Future Combat Systems contract overhauled
- By Dawn S. Onley
- Apr 07, 2005
For the second time in less than a year, the Army is restructuring its Future Combat Systems program, this time on the heels of sharp criticism from legislators and an unflattering report by the Government Accountability Office.
After two months of review, Army Secretary Francis J. Harvey announced this week that the service would restructure the contractual and managerial aspects of the program designed to link 18 manned and unmanned weapons systems via a common network.
Harvey also directed that an Army Modular Force Integration Office be established to ensure technologies are spiraled into troop systems as soon as they are available. Raymond Dubois, the Army's acting undersecretary, and Gen. Richard Cody, the Army's vice chief of staff, will oversee the office.
The $107.9 billion program faces network, developmental and financial challenges that have slowed progress, according to Paul L. Francis, director of acquisition and sourcing management at GAO.
"Nearly two years after program launch and about $4.6 billion invested to date, requirements are not firm and only 1 of over 50 technologies are mature?activities that should have been done before the start of system development and demonstration," Francis told a Senate subcommittee
Francis said FCS' information network is dependent on the success of the Joint Tactical Radio System and the Warfighter Information Network-Tactical, both facing significant technical challenges and aggressive schedules that threaten the fielding of future force capabilities. JTRS and WIN-T are separate programs and not included in FCS costs.

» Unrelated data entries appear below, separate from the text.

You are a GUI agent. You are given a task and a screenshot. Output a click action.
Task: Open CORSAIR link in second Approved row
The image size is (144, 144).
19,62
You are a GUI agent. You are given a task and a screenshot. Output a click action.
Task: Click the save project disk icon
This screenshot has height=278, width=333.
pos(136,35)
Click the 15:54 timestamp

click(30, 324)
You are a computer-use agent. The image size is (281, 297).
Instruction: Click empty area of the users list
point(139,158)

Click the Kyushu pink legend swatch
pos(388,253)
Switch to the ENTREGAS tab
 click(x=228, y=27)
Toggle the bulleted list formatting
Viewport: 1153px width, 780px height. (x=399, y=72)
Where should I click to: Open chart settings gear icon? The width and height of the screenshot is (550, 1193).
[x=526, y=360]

One of the main bones of contention was with Sen. John McCain (R-Ariz.) over FCS's choice of contract vehicle. The Army chose a so-called "other transaction agreement" contract instrument rather than a normal procurement structure with Boeing Co.

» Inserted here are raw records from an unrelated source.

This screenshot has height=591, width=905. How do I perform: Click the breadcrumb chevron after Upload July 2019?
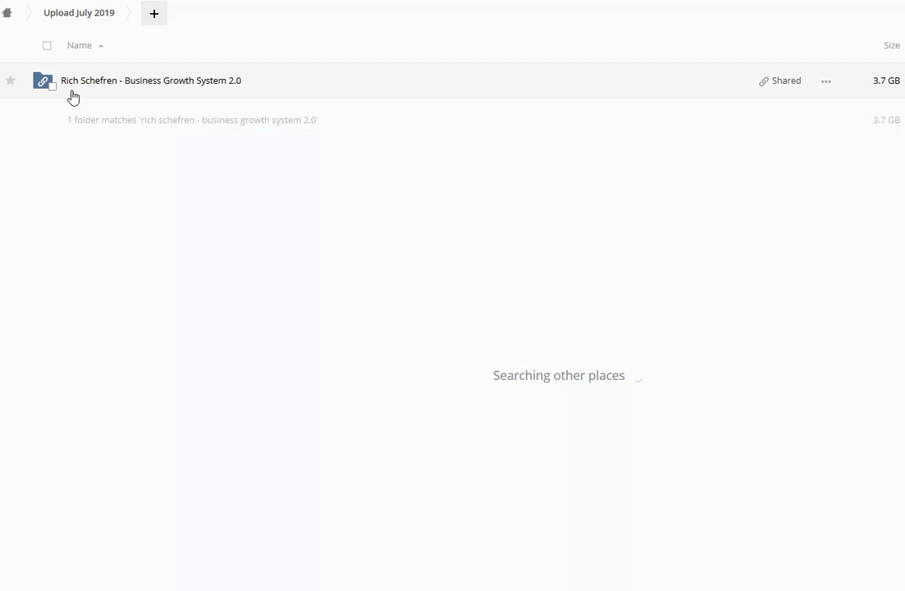128,12
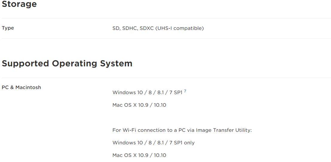Select the PC & Macintosh row label
This screenshot has height=162, width=331.
pyautogui.click(x=21, y=87)
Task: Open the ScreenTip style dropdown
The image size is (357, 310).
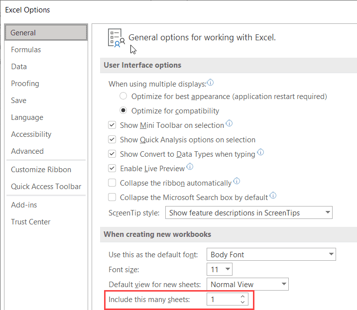Action: click(x=248, y=213)
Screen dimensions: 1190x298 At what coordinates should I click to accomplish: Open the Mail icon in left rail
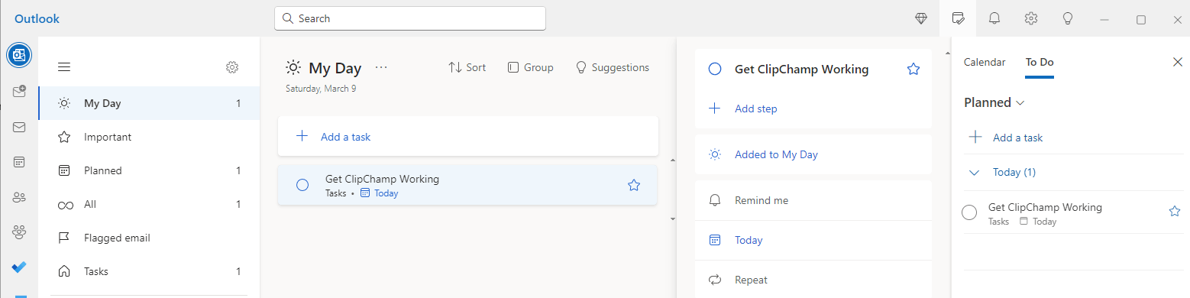[19, 127]
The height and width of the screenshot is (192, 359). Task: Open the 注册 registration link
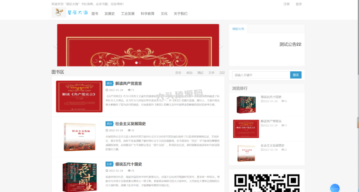(286, 4)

The OTA structure allowed the Army and Boeing to negotiate contract terms based on the program requirements and their needs, Francis said. A traditional procurement vehicle has clauses that place limits on contract negotiations and allows the government to perform audits.

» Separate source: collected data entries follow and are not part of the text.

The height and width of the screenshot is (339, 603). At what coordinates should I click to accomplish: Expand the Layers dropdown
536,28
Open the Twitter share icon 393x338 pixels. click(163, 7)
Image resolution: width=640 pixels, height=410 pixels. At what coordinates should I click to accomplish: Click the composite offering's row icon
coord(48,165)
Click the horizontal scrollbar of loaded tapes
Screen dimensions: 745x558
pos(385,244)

Under the restructuring, Harvey changed the contract vehicle from OTA to a federal acquisition regulation-based contract, which falls under the Truth in Negotiations Act, the Procurement Integrity Act, Cost Accountability Standards and an Organizational Conflicts of Interest clause.
"The OTA was appropriate for the earlier phases of FCS, but with the implementation of the Army Modular Force Initiative and last summer's programmatic restructuring of the FCS program, we need a contractual arrangement that best ensures FCS is properly positioned in the modular force and that its technologies are spiraled in as soon as possible," Harvey said.
Harvey and Army chief of staff Peter J. Schoomaker will perform at least three reviews of FCS each year. Additionally, the Army Audit Agency, the Army Science Board and an outside panel of advisors will conduct periodic independent cost, schedule and technical viability assessments, according to Harvey's memo.